= The Lighthouse, Colombo =

Bungalow in Sri Lanka

 The Lighthouse is a large bungalow (as mansions are referred to locally) in Colombo, Sri Lanka. At present it is owned by the Sri Lankan Government and houses the Lakshman Kadirgamar Institute of International Relations and Strategic Studies.

Located in the Cinnamon Gardens a suburb of Colombo, it was built by D. D. Pedris, contemporaneity style with a mixture of early twentieth century Ceylon architecture and British colonial architecture. It was acquired by the British Board of Trade in 1933 and was home to the Imperial Lighthouse Service of Ceylon and Minicoy until 1976, when it along with all of the lighthouses run by the Imperial Lighthouse Service was transferred to the Sri Lanka Navy.
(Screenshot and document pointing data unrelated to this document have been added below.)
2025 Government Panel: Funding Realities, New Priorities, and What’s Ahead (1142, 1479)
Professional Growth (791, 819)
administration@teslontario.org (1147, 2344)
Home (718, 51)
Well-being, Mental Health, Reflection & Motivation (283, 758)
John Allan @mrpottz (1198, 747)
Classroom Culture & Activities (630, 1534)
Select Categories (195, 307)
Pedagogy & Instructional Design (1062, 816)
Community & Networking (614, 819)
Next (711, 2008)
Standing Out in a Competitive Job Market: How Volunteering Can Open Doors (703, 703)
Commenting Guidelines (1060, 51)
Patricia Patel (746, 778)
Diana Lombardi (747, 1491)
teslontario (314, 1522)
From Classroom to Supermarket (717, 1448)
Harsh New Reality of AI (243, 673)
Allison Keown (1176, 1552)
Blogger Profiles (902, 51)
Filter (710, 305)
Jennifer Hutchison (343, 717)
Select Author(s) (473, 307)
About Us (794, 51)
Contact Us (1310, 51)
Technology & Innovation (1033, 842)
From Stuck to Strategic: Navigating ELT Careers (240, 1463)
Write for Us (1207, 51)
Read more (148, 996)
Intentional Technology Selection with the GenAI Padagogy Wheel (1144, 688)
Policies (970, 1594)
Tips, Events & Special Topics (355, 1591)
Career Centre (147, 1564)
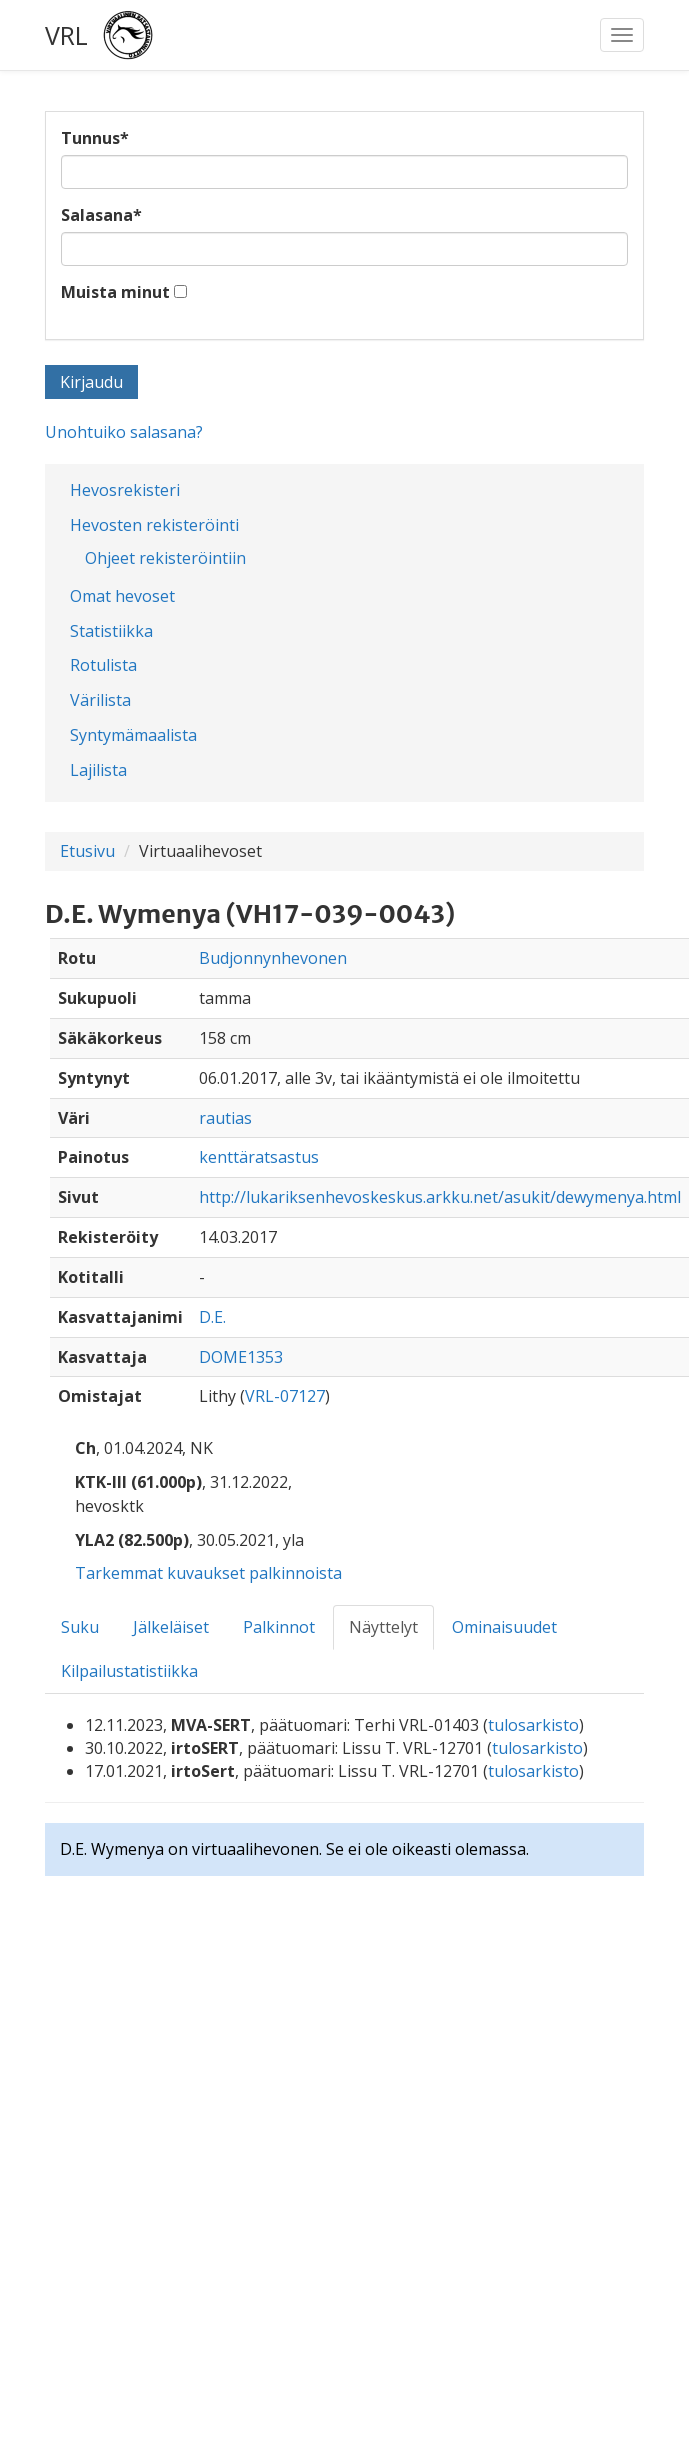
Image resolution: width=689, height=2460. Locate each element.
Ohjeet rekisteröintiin (165, 558)
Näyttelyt (383, 1627)
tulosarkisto (533, 1725)
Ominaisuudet (504, 1627)
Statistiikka (111, 631)
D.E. (212, 1317)
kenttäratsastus (259, 1157)
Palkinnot (279, 1627)
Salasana (101, 215)
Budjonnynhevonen (273, 958)
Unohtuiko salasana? (124, 432)
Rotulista (103, 665)
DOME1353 (241, 1357)
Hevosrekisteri (125, 490)
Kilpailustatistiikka (129, 1671)
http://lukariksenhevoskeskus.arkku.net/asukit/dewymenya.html (440, 1197)
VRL (66, 35)
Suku (80, 1627)
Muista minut (115, 292)
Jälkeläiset (171, 1627)
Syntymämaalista (133, 735)
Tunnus (95, 138)
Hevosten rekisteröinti (154, 525)
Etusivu (87, 851)
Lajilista (98, 770)
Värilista (100, 700)
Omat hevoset (122, 596)
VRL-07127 (285, 1396)
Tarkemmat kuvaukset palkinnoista (208, 1573)
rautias (225, 1118)
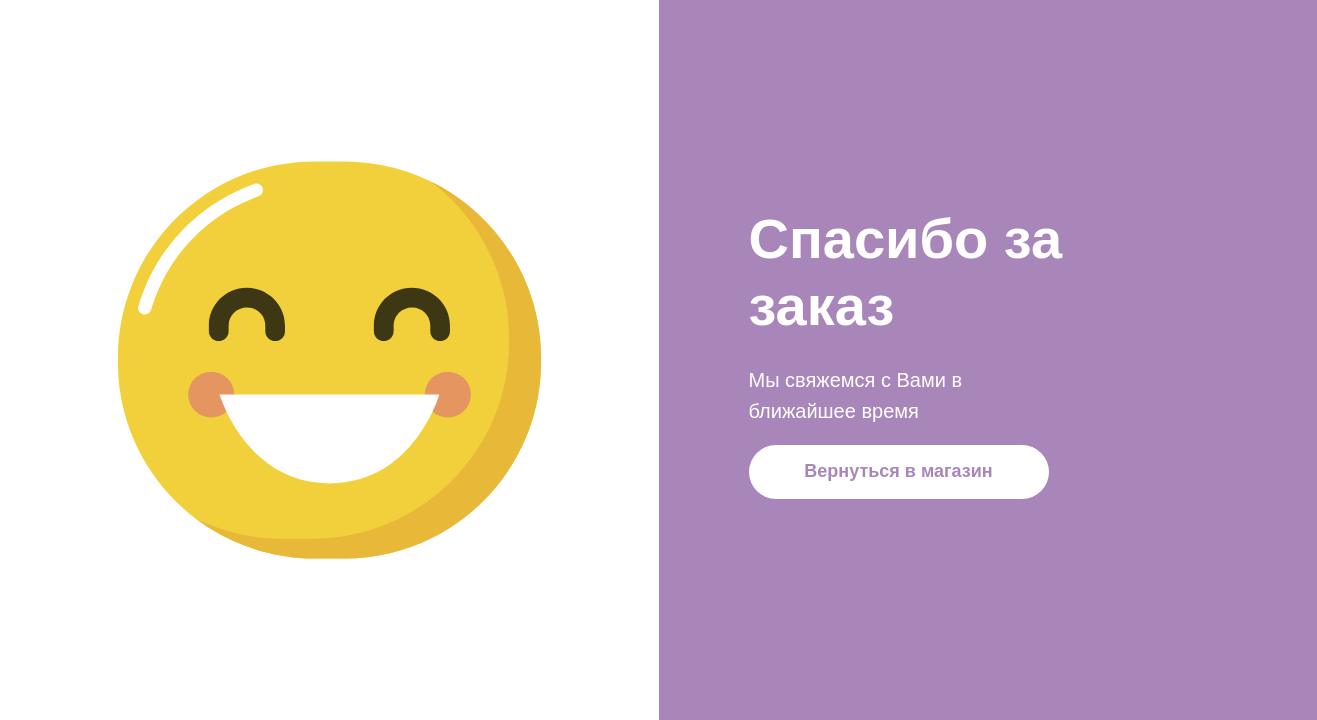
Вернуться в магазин (898, 471)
Since the Navy came under the overview of the Ministry of External Affairs and Defence, when the ministry was split in 1977 the house was transferred to the Ministry of Foreign Affairs.

Since then it has been used for many functions, including serving as the official residence of then Lt Col Ranjan Wijeratne, Minister of Foreign Affairs until his assassination. Since 2006 it has been used for the Lakshman Kadirgamar Institute of International Relations and Strategic Studies.